Copy word for word every line from the one containing "At what (x,y)" through the last line, both included, and leave the pictures out.

========================================

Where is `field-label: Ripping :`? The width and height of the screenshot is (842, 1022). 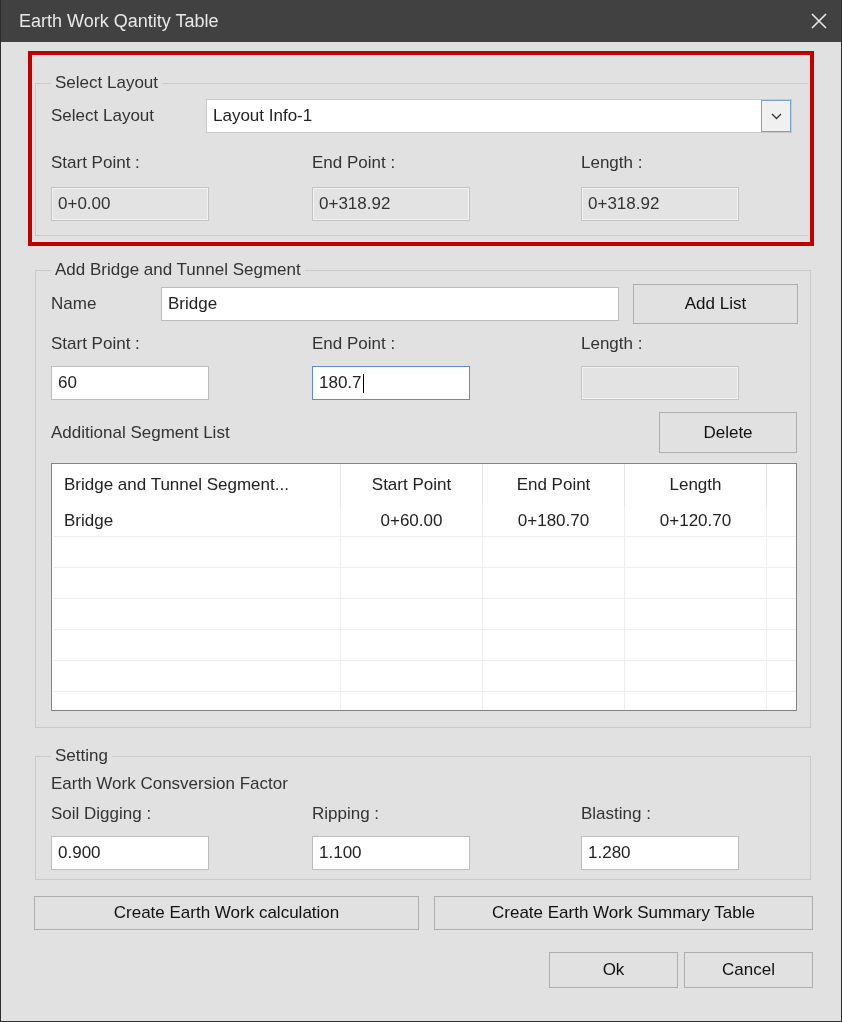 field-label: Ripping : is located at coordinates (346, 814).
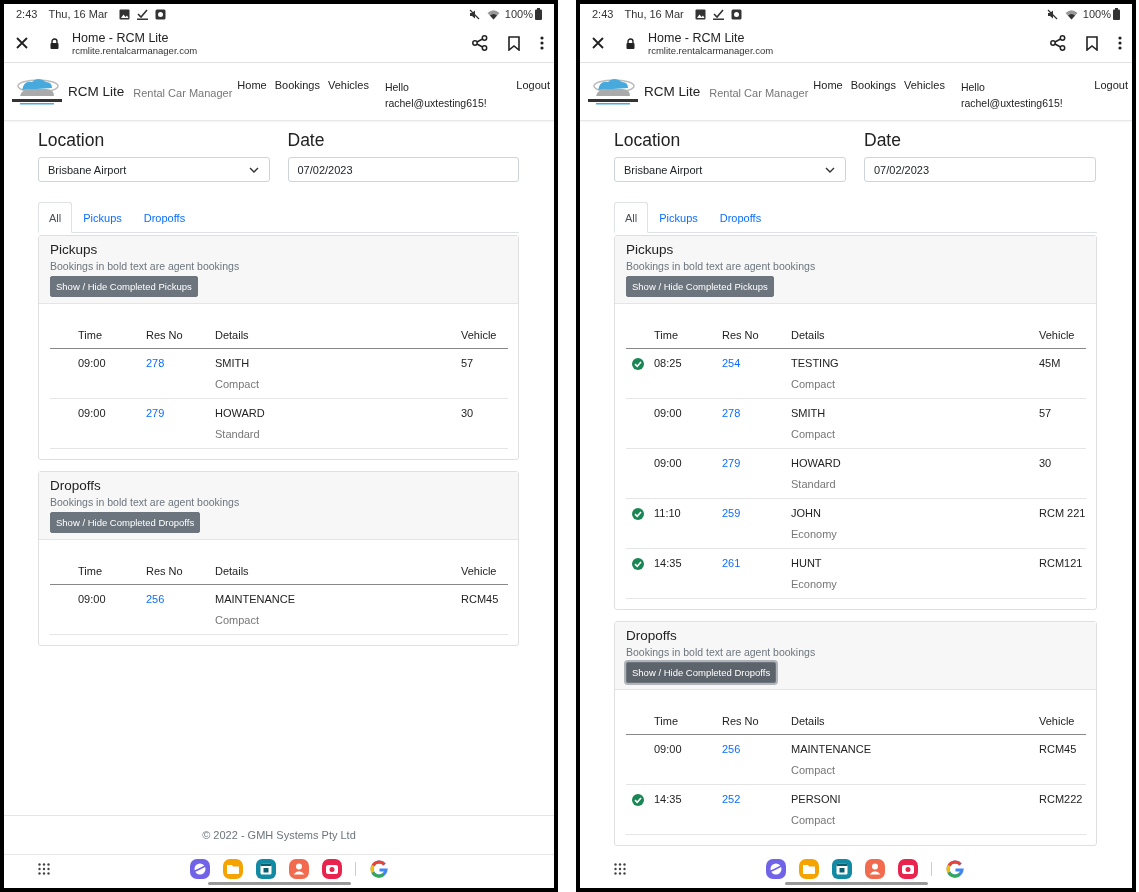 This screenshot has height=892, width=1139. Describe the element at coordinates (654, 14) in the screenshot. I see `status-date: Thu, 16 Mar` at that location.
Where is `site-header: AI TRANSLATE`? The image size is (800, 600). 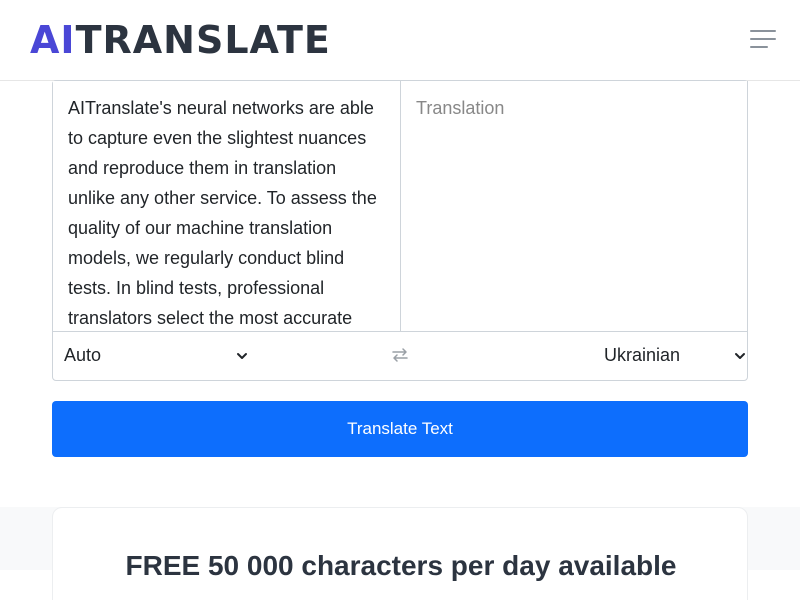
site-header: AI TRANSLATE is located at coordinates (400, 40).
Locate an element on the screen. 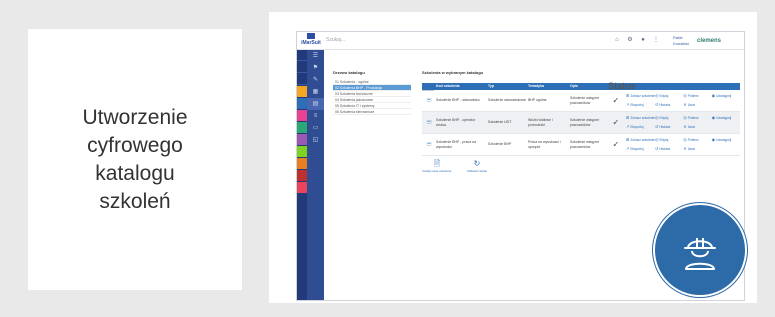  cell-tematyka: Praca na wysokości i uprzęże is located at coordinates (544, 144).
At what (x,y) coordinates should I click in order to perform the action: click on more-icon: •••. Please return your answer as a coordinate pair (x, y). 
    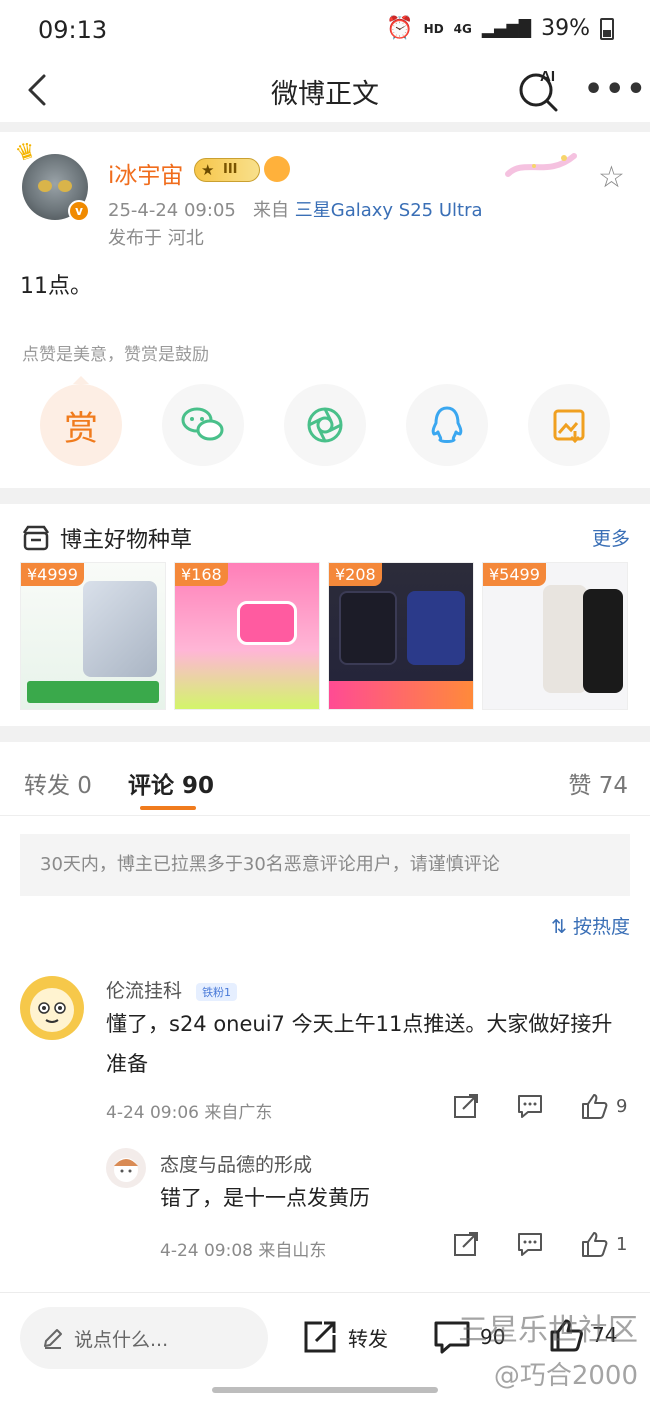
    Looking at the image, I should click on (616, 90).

========================================

REPLY TO THE TASK:
At what (x,y) coordinates should I click in order to perform the action: click on more-icon: •••. Please return your answer as a coordinate pair (x, y). 
    Looking at the image, I should click on (616, 90).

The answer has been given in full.